At least tonight was fun writing. Tomorrow, I think we’ll have a seance, and then it’s onward to the Giant Ridiculous Climax!

Word count: 131,042. I might as well go ahead and give this book the trophy for Longest Onyx Court Novel now; I know it will win in the end.
LBR quota: A bit of (hopefully) ringing rhetoric, courtesy of one Eliza O’Malley!
Authorial sadism: Sorry, Cerenel. Of the people in that scene, you were the best mouthpiece for the elitist point of view. At least I gave you a good reason for it.

on reflection

Oh, that’s why I couldn’t figure out how to end the scene last night.

Because it wasn’t time to end it yet; we needed about eight hundred more words of Eliza having that epiphany I thought was going to happen later. And now it’s clear which of the next several bits of story needs to happen first, before we move along to the others. So if you’ll pardon me, I’ll get back to the book.

kitsune_den, thank you for “Owlsight”

Okay, it’s painfully obvious I had no idea how to end the scene when I finally got to it, but right now that doesn’t matter. I have, at last, written the scene that’s been in my head since before I started writing this book: since I pitched the proposal to Tor, at least.
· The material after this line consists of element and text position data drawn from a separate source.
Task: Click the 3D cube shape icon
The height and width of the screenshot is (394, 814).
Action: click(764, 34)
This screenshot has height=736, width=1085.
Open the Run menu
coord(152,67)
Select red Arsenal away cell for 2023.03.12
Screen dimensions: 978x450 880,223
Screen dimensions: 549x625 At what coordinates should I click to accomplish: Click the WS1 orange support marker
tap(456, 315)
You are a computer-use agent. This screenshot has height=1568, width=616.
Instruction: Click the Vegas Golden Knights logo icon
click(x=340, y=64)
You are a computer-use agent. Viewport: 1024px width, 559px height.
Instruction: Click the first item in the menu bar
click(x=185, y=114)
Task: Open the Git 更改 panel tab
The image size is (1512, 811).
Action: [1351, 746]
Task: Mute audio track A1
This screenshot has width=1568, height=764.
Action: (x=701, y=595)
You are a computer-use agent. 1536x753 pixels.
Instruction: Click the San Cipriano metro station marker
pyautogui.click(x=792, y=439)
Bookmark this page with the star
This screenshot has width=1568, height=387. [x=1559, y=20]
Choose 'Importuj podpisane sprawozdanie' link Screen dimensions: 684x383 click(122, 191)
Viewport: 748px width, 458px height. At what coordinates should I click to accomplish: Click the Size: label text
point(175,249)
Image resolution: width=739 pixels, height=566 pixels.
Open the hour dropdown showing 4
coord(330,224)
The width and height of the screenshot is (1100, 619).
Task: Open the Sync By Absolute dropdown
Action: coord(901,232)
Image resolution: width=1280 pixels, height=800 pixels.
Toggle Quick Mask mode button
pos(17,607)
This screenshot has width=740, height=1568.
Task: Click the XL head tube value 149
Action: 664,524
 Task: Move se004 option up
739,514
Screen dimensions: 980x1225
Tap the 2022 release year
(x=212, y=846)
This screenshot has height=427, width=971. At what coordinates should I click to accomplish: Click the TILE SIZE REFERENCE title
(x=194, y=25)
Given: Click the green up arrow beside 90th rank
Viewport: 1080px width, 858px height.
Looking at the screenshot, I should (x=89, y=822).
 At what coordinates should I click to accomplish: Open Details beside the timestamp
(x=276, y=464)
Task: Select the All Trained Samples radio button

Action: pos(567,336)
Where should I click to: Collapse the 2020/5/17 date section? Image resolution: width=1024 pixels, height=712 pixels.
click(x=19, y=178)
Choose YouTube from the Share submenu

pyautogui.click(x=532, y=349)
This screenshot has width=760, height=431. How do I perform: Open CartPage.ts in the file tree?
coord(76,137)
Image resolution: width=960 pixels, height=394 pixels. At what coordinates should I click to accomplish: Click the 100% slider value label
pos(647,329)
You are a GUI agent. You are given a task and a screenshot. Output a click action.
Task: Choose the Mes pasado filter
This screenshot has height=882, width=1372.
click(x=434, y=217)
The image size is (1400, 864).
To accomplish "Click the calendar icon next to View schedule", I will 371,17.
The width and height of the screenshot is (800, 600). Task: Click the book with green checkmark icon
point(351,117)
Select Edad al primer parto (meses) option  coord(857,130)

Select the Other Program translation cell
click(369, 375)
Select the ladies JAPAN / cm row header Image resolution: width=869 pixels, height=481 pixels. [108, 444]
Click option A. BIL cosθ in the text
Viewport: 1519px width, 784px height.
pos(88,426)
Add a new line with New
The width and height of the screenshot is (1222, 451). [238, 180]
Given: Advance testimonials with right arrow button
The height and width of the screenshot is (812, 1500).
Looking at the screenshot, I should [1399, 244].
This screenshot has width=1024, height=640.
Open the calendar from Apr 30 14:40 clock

And probably earlier than that. If I had to guess, I’d say 2008, but it might be as far back as 2007.

Eliza ended up getting pov on it, which meant she got to do something unexpectedly cool. And Dead Rick got what he wanted, and now all the characters have to do is save the world.

In about the next ten thousand words, theoretically.

Shyeah right. This is so totally going to run long.


120K! Actually, 122K!

I keep going backwards and forwards in this book, mucking around with crap in earlier scenes, then slapping words onto the end, and that’s why I’ve netted more than 2K today, not counting the words replacing the ones I cut. I think I FINALLY have a working version of Hodge’s Academy scene, which will be a bloody miracle if it’s true. And the thing in there is paying off on the back end with the new scene I added tonight. We’re getting into the Thrilling Climax now — if I can just wrangle all the parties into position.

Three weeks to deadline, and some heavy lifting to do before then. I’m very excited about what I’ve got here, but I really need a mallet to beat this damned book into behaving itself.

Oh, and if you know anything about dynamite, please do comment on the previous post.

Word count: 122,086
LBR quota: Blood. And Dead Rick loves me for it.
Authorial sadism: Aside from the Horrible Thing I Can’t Tell You About . . . Dead Rick not getting the specific blood he wants. (Not yet.)